Varian Medical Systems (NYSE: VAR), world leader in radiation therapy, is today reporting progress towards its goal of making advanced treatments systems more available for cancer patients across Africa. The company is presenting to government and healthcare leaders at the 2nd Africa Healthcare Summit.

"We are pleased at the opportunity to engage with governments and other stakeholders at the Africa Healthcare Summit, to further explore ways of extending access to advanced cancer care," says Burt Lang, Varian's managing director in Africa. "Cancer is growing rapidly in Africa and has become one of the continent's top healthcare concerns. Radiotherapy plays a vital and cost effective role in treating cancer and we are committed to making it available to more patients across the continent."

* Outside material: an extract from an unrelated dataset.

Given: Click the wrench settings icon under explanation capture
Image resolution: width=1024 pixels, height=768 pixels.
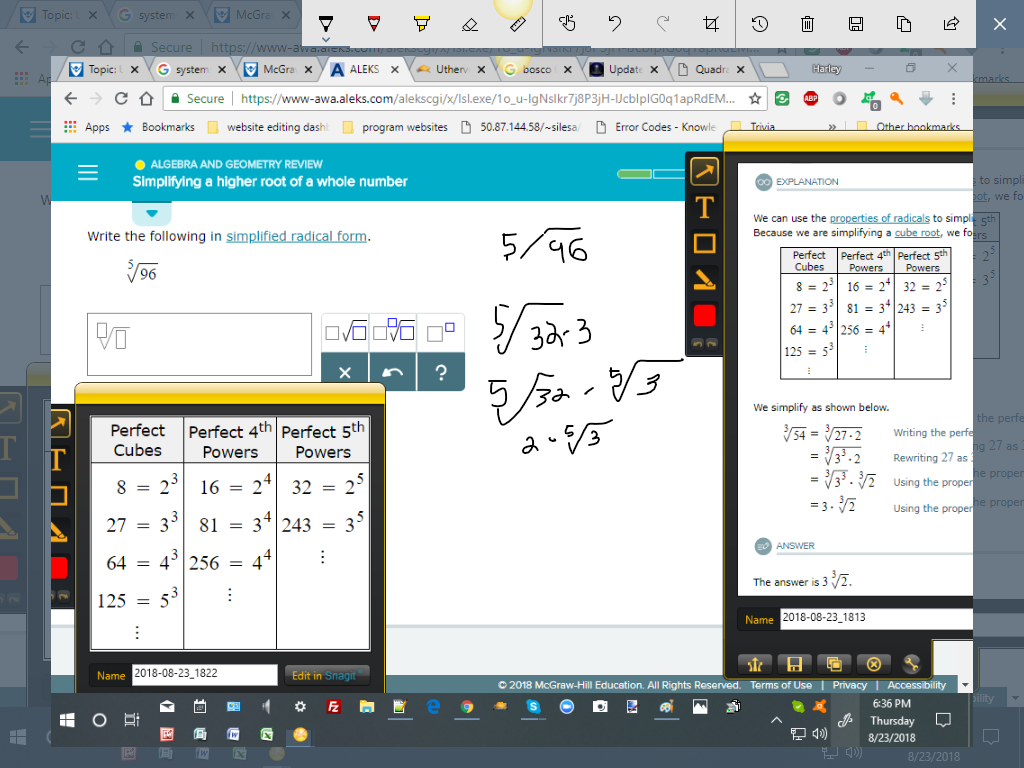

According to a study published in Lancet Oncology, only 23 out of 52 African countries have radiotherapy available for patients. The World Health Organization reports that by 2030 there will be some 1.6 million new cancer cases in Africa each year, resulting in 1.2 million deaths. The most common cancers in Africa are cancers of the cervix, breast, lung, liver and prostate.

Varian has installed more than 100 radiotherapy treatment systems in Africa over the last 25 years. The company recently announced major projects in Algeria, Egypt and South Africa. Varian has also installed equipment in several sub-Saharan nations including Ghana, Angola, Kenya, and Madagascar.

Varian manufactures and supplies products including linear accelerators and accessories, treatment simulators and treatment verification products, as well as software systems for planning cancer treatments and managing information and images for radiation oncology. It also supplies systems for proton therapy as well imaging components used in the diagnosis and treatment of cancer.

Access to Care in Africa

As part of its presentation to delegates at the summit, Varian is also reporting progress in its 'Access to Care' educational program in Africa. This collaborative initiative seeks to bridge the gap between skills levels and knowledge in well-equipped developed countries and those in developing nations, where modern equipment is being installed but the rollout is sometimes hampered by the lack of trained staff to operate the equipment. Under Varian's 'Access to Care' program, education hubs are being located strategically throughout the continent.